-- start of DOCUMENT EXTRACT --
Tuesday, July 15, 2014

Housing dissent and difference.

Seeing that what the CofE gets upto these days shouldn't be any of my business, I believe that its established nature does give me the right to comment.

I will admit to being a bit of a secularist. This may appall you; however, please permit me to explain myself with an example.

In Berlin, plans are afoot to build the "House of One", a single building which houses a church, a synagogue and a mosque. There is a central meeting place which everyone has to pass through in order to get to their respective place of worship. This does seem to me to be the model for how Society should be.

The fact of the matter is that, no matter how hard the Church tries, not everybody is going to be Christian: some are going to be Moslem, Jewish, Buddhist, Sikh, et c. In declaring myself to be Christian, I am necessarily saying that, while I believe that there is much in the way of goodness and truth in each of those religions and philosophies, I must also believe that they are deficient or just plain wrong in some way. That's not a disrespect, that's just logic. Nonetheless, if these folk are part of the society in which I find myself, then they are my neighbours, and I am bound by my own adherence to the Christian Faith to love them as myself. Loving them means giving them a place to thrive, even at the cost of their turning away from God. If God does that, then I am duty bound by Divine example to do the same, imperfect though I am.

I am happier with the House of One than I am with the worship room at Bluewater which can change its religious affiliation literally at the touch of a button. For that to happen, that single room becomes everything and nothing - it treats all religions equally and the affiliation is quite generic. That worship room has no actual care about which religion it is; it's a case of one room fits all. The House of One, if it is ever built, has permanent space for each of the religions involved. There isn't one bland room whose furnishings pop out of the woodwork to suit the whims of the worshipper. These rooms are to be permanent, hallowed, and identifiable for each of the religions involved.

This is very much how I would like the British Society to be. Like the House of One, there should be central community in which people must play an active part in caring and building together, each taking ownership of that society and ensuring that everyone is valued. Then there are designated separate places in which to practice one's religion (and yes, I do count atheism, apatheism and agnosticism as religions), each respected by the other. That is how I see a secular society since it acknowledges the realism that not everyone is Christian, and yet lives in hope that by ministering to everyone at the commandment of God, there is the opportunity for everyone to become Christian - not by brow-beating and polemics, but by mutual respect.

The trouble is, that many people think of the Bluewater model when they hear the word "secular". They see society as one single room in  which no one has any religious identity. Consequently, many folk lack the desire to take an ownership in that society, try and cut themselves off and wall themselves in using religious privilege as an excuse. This is why the newspapers enjoy bringing to light stories of Christians being sued by gay rights activists, et c. There is dissonance as two groups with very different beliefs try to coexist.

If both groups therefore had some ownership of the common ground and a separate "room" in society to which they can repair for reaffirming their faith, then there is a chance that some rapprochement and consideration can be made. Both groups must recognise that the opposite viewpoint exists and is real and is unlikely to change no matter how "sinful" the other regards it. For the Christian, walking among sinners is a necessary task and inescapable given the fact that we are probably all sinners, though I simply cannot speak with any authority on the state of other people's souls.
-- end of DOCUMENT EXTRACT --
-- start of DATA EXCERPTS --
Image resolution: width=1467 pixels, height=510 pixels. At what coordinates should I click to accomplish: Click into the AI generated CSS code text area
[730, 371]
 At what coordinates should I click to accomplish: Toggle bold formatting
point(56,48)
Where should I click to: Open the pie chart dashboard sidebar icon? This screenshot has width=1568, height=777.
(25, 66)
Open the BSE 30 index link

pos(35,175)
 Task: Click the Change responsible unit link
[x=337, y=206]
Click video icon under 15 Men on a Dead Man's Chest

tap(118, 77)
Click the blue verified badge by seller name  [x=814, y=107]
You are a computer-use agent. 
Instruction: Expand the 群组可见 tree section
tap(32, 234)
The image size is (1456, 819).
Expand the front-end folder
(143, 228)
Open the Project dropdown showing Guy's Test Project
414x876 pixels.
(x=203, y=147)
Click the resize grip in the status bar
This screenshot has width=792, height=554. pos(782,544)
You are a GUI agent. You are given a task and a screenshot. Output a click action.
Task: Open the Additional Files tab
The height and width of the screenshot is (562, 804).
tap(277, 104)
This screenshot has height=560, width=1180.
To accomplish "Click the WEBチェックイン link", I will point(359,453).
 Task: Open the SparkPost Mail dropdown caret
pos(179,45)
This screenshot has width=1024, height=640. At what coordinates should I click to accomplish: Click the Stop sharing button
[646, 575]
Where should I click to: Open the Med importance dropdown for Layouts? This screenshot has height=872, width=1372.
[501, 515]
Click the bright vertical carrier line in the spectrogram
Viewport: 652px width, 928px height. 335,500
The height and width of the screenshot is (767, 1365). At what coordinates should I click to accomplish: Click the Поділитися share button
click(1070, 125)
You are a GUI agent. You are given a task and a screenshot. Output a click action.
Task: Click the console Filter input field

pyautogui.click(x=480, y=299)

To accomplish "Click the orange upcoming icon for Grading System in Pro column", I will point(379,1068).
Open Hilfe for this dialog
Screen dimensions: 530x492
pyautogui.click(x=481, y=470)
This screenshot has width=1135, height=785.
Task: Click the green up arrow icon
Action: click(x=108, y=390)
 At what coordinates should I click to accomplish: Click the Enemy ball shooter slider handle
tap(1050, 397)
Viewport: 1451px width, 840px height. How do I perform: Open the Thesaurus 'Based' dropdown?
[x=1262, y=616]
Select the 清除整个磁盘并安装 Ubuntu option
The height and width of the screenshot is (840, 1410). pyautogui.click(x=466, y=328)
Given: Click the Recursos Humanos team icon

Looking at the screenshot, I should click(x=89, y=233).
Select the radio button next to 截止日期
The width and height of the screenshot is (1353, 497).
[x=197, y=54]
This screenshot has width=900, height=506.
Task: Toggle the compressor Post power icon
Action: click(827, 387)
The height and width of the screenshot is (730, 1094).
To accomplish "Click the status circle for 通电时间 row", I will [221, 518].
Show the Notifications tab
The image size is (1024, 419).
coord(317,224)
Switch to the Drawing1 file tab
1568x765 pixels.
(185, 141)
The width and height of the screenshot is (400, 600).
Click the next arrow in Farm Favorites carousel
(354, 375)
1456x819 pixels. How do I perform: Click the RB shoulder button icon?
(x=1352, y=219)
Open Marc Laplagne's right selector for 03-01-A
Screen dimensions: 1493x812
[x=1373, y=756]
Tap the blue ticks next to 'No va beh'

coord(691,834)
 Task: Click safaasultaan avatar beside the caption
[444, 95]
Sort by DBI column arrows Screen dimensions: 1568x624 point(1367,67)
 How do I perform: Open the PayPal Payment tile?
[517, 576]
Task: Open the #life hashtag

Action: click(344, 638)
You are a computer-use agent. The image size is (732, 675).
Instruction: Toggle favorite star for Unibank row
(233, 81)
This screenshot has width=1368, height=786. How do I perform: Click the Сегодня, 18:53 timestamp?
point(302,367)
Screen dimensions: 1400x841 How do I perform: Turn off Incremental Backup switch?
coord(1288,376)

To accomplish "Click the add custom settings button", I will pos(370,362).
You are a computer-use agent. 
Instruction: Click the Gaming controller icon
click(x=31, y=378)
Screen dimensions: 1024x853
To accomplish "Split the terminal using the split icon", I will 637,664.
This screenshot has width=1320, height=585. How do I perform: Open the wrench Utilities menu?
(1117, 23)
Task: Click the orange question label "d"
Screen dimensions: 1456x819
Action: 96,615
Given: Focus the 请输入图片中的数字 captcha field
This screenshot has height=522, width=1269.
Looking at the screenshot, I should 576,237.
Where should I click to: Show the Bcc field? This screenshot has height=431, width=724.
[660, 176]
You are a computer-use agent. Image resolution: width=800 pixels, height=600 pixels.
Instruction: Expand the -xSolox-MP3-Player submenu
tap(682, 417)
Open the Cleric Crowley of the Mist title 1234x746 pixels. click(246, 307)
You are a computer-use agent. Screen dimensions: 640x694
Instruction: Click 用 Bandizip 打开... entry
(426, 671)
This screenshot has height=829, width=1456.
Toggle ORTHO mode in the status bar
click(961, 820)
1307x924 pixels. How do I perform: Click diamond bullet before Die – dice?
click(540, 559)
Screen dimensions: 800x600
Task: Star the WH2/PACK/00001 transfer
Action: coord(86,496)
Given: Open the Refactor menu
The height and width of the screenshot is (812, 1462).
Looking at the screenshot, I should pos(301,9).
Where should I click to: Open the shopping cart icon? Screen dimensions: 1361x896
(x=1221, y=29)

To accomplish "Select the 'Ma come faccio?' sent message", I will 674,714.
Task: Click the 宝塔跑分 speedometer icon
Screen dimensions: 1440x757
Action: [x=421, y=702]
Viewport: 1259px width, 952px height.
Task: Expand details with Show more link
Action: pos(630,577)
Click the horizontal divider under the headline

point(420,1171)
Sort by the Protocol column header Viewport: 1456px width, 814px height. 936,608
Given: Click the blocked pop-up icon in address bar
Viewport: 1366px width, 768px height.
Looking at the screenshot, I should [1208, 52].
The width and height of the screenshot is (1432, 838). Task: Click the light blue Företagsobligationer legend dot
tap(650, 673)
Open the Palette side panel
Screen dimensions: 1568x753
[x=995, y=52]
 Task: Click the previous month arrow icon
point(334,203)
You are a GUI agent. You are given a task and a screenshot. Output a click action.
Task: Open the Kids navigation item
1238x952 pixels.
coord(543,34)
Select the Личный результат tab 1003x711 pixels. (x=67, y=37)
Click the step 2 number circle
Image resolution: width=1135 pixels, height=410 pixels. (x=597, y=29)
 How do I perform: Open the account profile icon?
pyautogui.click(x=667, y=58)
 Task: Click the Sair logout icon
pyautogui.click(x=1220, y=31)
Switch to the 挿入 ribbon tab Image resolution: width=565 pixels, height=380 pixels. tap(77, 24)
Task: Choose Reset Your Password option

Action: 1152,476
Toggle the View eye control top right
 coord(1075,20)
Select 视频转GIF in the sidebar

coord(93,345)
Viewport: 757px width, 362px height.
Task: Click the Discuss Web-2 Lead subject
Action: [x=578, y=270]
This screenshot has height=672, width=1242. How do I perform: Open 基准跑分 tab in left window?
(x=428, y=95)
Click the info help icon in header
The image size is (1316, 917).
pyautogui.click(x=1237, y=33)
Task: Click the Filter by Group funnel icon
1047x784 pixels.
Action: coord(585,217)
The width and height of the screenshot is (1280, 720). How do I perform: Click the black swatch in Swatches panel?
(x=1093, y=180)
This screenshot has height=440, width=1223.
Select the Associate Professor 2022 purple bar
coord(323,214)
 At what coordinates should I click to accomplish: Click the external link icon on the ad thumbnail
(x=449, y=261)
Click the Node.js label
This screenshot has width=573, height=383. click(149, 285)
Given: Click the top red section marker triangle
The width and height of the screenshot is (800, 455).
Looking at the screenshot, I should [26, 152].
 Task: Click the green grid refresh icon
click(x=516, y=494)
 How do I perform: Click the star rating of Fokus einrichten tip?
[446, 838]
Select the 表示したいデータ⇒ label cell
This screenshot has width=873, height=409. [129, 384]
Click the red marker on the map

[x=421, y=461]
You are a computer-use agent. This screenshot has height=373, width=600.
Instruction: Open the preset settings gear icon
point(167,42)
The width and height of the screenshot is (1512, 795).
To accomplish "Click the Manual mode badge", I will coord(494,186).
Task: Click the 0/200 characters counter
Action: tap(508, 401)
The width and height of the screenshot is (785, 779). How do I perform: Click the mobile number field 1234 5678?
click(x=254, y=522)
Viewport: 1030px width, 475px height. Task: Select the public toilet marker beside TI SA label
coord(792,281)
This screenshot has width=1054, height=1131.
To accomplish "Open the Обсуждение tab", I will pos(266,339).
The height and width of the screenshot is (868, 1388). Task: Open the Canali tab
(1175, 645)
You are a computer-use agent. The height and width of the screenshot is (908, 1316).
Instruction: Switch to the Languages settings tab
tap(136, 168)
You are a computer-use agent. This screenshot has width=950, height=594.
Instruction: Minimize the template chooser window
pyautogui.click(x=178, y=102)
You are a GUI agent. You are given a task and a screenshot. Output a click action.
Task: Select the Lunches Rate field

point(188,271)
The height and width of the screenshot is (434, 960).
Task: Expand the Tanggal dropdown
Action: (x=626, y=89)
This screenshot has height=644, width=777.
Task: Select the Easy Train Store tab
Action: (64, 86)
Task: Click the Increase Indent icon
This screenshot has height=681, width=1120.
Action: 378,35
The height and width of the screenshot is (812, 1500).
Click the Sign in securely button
-- end of DATA EXCERPTS --
*TASKS TO PERFORM:*
1. According to the post on the House of One, which three places of worship will the planned building in Berlin contain?
2. Decide whether each statement agrees with the post on the House of One, answering yes or no and quoting the words of the post that settle it: (a) The worship room at Bluewater can switch its religious affiliation at the touch of a button. (b) The author counts atheism as a religion. (c) The House of One has already been built.
The records have no connection to the post on the House of One.

*REPLIES:*
1. A church, a synagogue and a mosque.

2.
(a) Yes: "which can change its religious affiliation literally at the touch of a button"
(b) Yes: "I do count atheism, apatheism and agnosticism as religions"
(c) No: "The House of One, if it is ever built"